» Work instructions
**A.** Reproduce the stretch of the art-supplies moving text from "Updated: Sep 19, 2021" through "Supplies (and artwork).", swapping "art studio" for "craft room".
**B.** According to the art-supplies moving text, on what date was it updated?
**C.** Pick up the text on moving with art supplies after its final sentence and keep writing.

» Supplied passage
5 Tips for Moving with Art Supplies

Updated: Sep 19, 2021

Moving is never fun. And no matter what anyone says, I’m not going to believe otherwise. But just because it isn’t fun doesn’t mean you can’t get it done in an organized fashion. And there’s no better place to employ an orderly move than your art studio, at least in my opinion. Our supplies are precious, our work priceless. To help get your move done efficiently and safely, I’m giving you 5 Tips for Moving with Art Supplies (and artwork).

» Extracted material
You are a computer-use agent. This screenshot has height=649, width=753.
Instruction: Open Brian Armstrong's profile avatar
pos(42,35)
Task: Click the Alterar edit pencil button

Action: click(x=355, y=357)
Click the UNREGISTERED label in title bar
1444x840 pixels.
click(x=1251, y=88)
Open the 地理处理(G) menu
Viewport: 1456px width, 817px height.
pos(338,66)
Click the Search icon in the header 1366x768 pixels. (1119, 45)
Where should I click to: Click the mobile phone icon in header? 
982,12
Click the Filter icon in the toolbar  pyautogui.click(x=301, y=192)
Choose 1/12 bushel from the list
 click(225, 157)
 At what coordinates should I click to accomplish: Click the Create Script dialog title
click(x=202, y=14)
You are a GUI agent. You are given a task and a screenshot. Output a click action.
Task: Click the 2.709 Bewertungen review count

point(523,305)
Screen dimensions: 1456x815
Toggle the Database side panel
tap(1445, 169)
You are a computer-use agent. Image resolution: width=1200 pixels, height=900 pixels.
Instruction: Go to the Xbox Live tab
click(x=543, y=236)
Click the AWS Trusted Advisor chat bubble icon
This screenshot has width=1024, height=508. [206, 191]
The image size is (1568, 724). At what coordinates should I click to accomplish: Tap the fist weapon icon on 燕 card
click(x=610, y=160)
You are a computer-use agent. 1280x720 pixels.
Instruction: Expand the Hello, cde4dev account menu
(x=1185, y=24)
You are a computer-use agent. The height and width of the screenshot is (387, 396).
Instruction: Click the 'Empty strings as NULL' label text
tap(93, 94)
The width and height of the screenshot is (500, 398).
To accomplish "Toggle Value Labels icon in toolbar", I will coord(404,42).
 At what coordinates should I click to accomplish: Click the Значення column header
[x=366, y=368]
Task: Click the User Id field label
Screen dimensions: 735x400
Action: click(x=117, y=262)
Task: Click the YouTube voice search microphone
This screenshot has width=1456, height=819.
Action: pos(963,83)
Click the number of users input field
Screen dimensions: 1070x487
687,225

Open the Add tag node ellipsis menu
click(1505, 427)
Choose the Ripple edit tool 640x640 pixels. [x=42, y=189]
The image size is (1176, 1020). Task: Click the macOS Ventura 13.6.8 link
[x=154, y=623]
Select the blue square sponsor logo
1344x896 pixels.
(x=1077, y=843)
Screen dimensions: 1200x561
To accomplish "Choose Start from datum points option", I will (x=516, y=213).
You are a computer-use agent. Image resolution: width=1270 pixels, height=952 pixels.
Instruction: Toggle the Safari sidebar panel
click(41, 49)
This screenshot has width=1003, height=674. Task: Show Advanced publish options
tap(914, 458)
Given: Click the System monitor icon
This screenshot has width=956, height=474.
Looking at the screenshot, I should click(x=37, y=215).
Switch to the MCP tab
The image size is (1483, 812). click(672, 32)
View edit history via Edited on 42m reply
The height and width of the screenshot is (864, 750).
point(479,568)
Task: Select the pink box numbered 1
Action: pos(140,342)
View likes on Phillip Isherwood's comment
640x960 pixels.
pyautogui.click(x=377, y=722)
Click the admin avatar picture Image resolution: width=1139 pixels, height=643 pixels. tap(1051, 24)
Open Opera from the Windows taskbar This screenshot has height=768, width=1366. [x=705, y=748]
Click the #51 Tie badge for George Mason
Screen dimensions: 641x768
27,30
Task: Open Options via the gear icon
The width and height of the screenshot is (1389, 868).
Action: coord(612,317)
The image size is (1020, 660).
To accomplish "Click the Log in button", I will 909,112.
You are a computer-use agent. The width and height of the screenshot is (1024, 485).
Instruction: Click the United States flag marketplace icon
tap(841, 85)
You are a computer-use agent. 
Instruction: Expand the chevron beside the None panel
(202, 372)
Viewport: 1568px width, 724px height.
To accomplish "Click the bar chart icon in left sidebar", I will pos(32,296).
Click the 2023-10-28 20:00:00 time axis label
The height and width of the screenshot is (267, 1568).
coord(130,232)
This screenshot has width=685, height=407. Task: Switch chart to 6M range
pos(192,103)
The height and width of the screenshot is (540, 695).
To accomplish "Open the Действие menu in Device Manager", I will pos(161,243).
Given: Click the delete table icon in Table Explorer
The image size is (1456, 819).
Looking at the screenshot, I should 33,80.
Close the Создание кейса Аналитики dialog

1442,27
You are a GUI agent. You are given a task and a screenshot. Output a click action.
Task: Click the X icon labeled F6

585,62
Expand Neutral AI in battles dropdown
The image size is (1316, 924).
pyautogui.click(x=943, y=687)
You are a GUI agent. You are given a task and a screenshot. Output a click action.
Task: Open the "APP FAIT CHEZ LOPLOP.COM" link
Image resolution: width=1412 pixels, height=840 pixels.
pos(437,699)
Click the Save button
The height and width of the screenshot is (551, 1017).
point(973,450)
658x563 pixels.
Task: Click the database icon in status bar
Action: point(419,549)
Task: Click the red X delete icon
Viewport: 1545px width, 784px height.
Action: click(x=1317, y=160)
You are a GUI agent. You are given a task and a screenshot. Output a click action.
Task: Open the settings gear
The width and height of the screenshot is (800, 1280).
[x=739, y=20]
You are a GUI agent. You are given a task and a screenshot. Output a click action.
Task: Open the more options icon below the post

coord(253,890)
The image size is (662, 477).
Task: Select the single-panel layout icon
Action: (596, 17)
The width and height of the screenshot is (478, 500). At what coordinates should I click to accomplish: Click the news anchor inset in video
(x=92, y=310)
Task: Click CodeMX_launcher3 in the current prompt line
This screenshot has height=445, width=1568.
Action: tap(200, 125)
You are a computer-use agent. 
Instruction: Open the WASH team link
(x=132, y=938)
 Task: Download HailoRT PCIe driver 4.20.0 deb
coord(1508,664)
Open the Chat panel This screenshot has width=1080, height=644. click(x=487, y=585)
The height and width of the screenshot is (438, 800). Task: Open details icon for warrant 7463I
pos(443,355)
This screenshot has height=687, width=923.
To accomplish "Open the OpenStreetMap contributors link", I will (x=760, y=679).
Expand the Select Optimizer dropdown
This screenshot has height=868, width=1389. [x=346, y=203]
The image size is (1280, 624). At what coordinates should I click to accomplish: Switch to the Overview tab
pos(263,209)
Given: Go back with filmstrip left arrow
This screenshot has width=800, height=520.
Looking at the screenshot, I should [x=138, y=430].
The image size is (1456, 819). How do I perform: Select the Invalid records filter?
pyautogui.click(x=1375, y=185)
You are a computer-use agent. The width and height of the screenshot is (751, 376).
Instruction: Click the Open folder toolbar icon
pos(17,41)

» Written responses
**A.**
Updated: Sep 19, 2021

Moving is never fun. And no matter what anyone says, I’m not going to believe otherwise. But just because it isn’t fun doesn’t mean you can’t get it done in an organized fashion. And there’s no better place to employ an orderly move than your craft room, at least in my opinion. Our supplies are precious, our work priceless. To help get your move done efficiently and safely, I’m giving you 5 Tips for Moving with Art Supplies (and artwork).

**B.** Sep 19, 2021

**C.**
Take Inventory


When we’re packing, we tend to pull everything out and tuck things into boxes based on categories. And because everything tends to be right in front of us, packing is the perfect moment to take inventory of all of the supplies you have. You might even find things you had forgotten about entirely! Take the time to note down exactly how much you have of something and keep it on a list somewhere (phones are great for this while moving). This will help you in so many ways. First, it will prevent you from over-buying items when you’re settled in again. If you find 10 half-filled sketchbooks, you know you don’t need to get another one when you arrive at your new home or studio. Second, you’ll be able to better plan your storage needs in your new place. Instead of guessing what you need, you'll have a list you can use to plan furniture for your new workspace. Third, you’ll know exactly what to expect when you get to where you’re going. It hasn’t happened to me, but I’d be pretty upset if I realized a box was missing weeks after the move was done. Save yourself the future headache and jot down what you have now.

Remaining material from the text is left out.